All that is wanted is a word-for-word copy of the line with "Instruction: Click the 58 PM NowCast reading" and every line after it in the data below.

Material to process section start

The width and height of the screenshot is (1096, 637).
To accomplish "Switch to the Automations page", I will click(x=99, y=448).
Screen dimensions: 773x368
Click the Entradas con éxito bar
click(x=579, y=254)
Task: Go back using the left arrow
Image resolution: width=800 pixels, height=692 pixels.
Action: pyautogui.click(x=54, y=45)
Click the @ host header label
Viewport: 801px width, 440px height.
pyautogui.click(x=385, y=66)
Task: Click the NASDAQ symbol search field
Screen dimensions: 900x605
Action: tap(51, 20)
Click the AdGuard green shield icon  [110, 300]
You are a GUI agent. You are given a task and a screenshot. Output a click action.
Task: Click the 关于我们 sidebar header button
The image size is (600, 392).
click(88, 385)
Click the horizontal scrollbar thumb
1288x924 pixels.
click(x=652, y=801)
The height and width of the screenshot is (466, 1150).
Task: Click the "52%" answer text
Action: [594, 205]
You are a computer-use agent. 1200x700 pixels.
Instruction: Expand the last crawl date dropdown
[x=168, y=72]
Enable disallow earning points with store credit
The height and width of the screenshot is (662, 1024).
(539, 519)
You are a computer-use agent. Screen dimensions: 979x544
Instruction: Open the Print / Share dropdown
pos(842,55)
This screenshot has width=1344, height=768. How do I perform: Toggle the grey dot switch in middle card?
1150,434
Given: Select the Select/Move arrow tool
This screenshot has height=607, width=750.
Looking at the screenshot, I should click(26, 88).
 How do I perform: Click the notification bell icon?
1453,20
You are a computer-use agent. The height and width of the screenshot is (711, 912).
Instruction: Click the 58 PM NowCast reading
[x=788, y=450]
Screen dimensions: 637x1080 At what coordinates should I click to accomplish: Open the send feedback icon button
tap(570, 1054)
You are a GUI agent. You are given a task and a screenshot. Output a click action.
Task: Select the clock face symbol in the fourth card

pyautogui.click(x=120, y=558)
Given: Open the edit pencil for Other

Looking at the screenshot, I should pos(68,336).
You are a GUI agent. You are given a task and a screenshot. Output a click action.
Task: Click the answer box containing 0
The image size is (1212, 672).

Material to process section end

Response to the task =>
Instruction: Click the 58 PM NowCast reading
[x=788, y=450]
Screen dimensions: 637x1080 At what coordinates should I click to accomplish: Open the send feedback icon button
tap(570, 1054)
You are a GUI agent. You are given a task and a screenshot. Output a click action.
Task: Select the clock face symbol in the fourth card

pyautogui.click(x=120, y=558)
Given: Open the edit pencil for Other

Looking at the screenshot, I should pos(68,336).
You are a GUI agent. You are given a task and a screenshot. Output a click action.
Task: Click the answer box containing 0
The image size is (1212, 672).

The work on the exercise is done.